I'm feeling tired today...
My nose is stuffed up, my head feels heavy and I was awake for most of the night
It's frustrating to feel this way today: I had so many intentions for the time when Rose was away, but I feel it's been wasted. Realistically - at least I got the Christmas gifts organised and packed away so they're no longer cluttering up the dining room, and I got the nappies washed and hung up, along with doing some paperwork for the business
I would have liked to have done my weekly home blessing - and I can't decide whether to be annoyed with myself for procrascinating or to give myself a break...I've been doing so well lately with keeping on top of the housework that it feels like a backwards step to have missed a day. I still have the possibility of doing it tomorrow morning - but I know it's unlikely when I'm on my own with Rose all day.
I've had a very positive week, in the main - I got the VAT return done, got some personal paperwork organised, and some decluttering done. I've had two 'settling in' sessions with the child I'm going to childmind - and that's gone well. Yesterday I was feeling pretty positive too - treated myself to a haircut, and even made the extra effort to stay up later so that I could go to bed with my husband for a change!
That may have something to do with my ambivalence today...In my heart I feel like our family is ready for another baby. I'd love to have that feeling again (not the morning sickness, perhaps... but the magic of seeing and feeling a life grow within me), and I feel like it would be a gift that Rose seems ready for - especially after seeing how beautifully she 'shared' me when the other little boy was here.

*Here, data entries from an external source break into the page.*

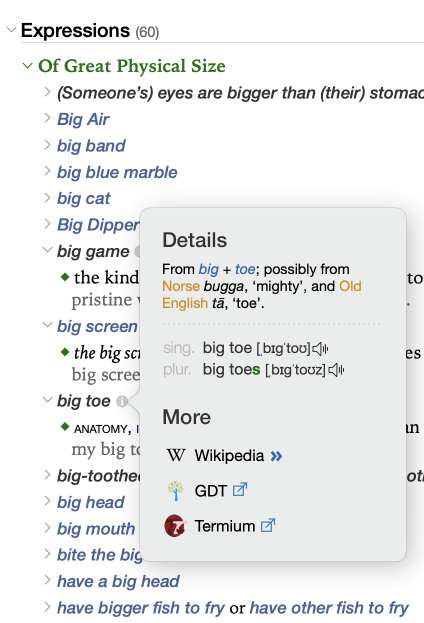Click the GDT tree logo icon
Screen dimensions: 424x623
[175, 490]
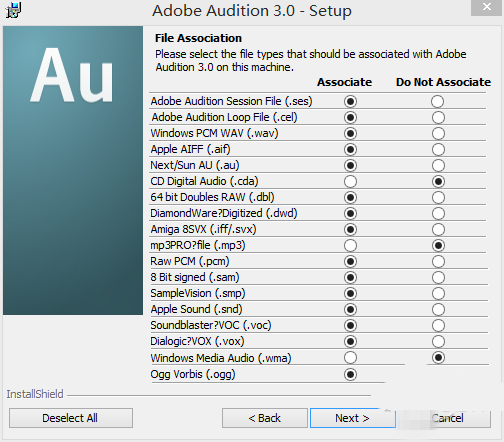Enable Associate for Windows Media Audio (.wma)
The image size is (504, 442).
(350, 357)
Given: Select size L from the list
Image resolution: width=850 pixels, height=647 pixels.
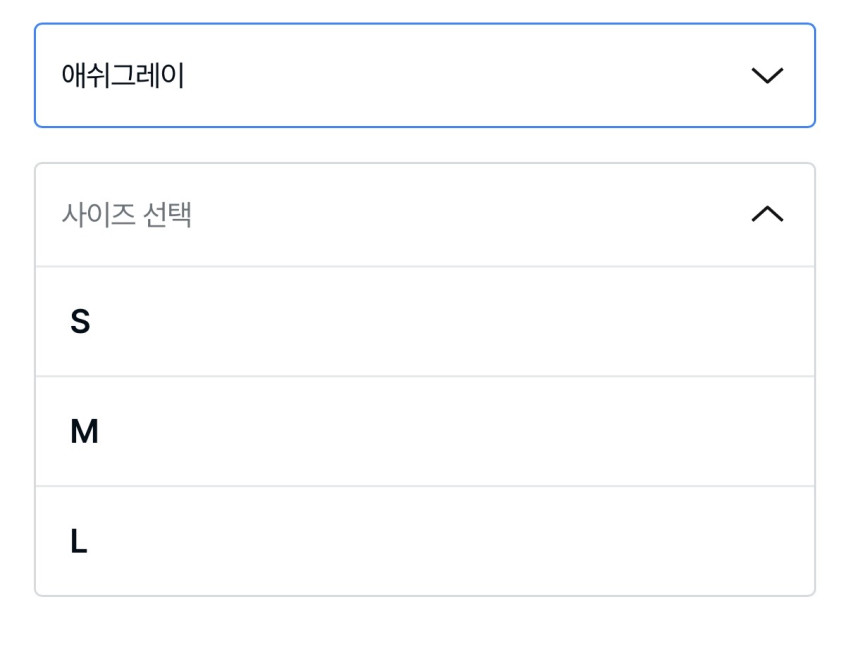Looking at the screenshot, I should pyautogui.click(x=425, y=542).
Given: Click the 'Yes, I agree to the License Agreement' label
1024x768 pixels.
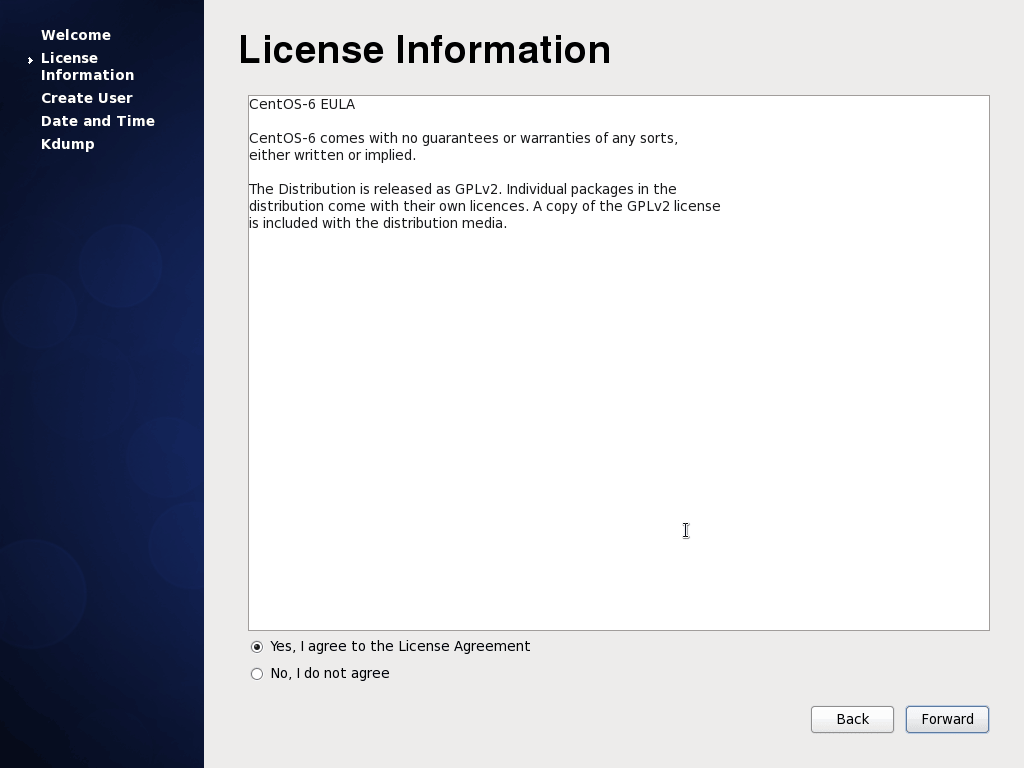Looking at the screenshot, I should pyautogui.click(x=400, y=646).

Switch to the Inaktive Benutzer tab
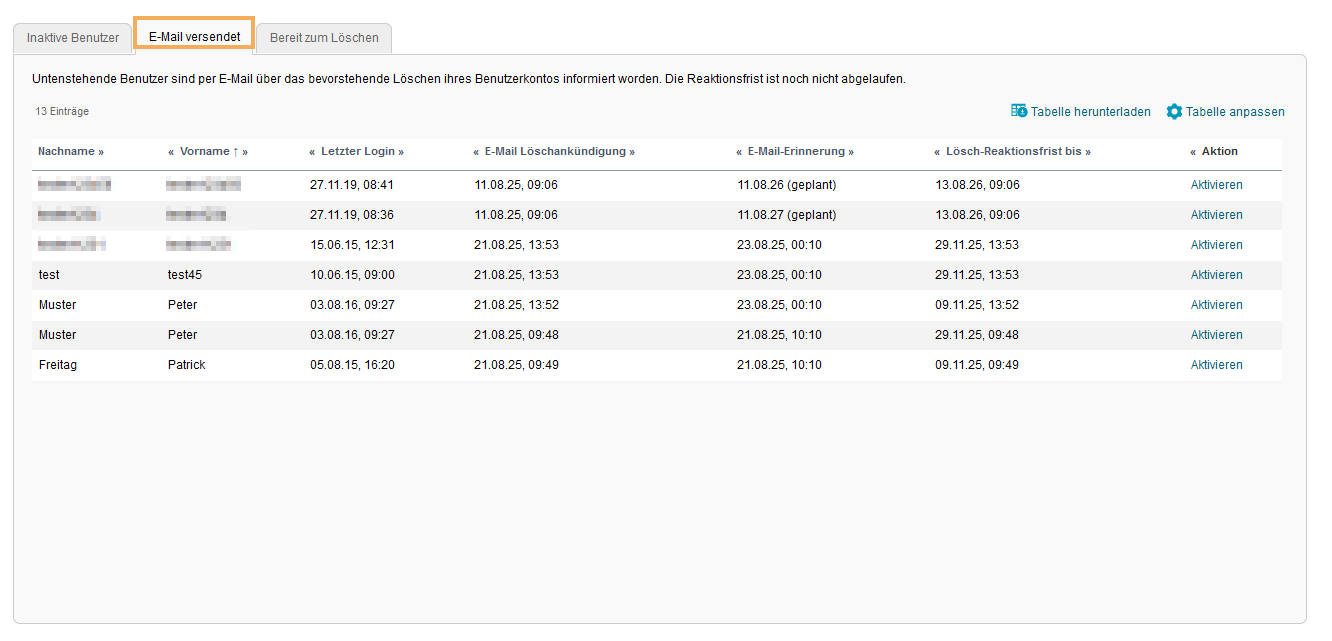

In my head I'm scared - my pregnancy was so difficult the first time around, and I like to hope I'll be able to manage my symptoms better this time, but I'm scared of sacrificing the pleasure I can take in Rose's toddlerhood. I'm nervous too about going back into the black hole that was Rose's first year. Rationally, I know it won't be the same. For one thing, I've already made that massive psychological jump to being a Mother. First time around I had a hard time reconciling my 'ideal' of motherhood with the reality of it... so in a way I feel as if I'd be going into it with my eyes opened.
On a practical level, I'm probably better equipped now than I was pre-Rose. FLYlady has transformed the way I manage my home, and so I hope that by using those routines I could maintain a home environment I want to be in!
Added to which the business is slightly more established now, so shouldn't really be as intensive as it was during Rose's early months. I'll still have responsibilities, and still need to support my husband - but there shouldn't be so much physical effort on my part.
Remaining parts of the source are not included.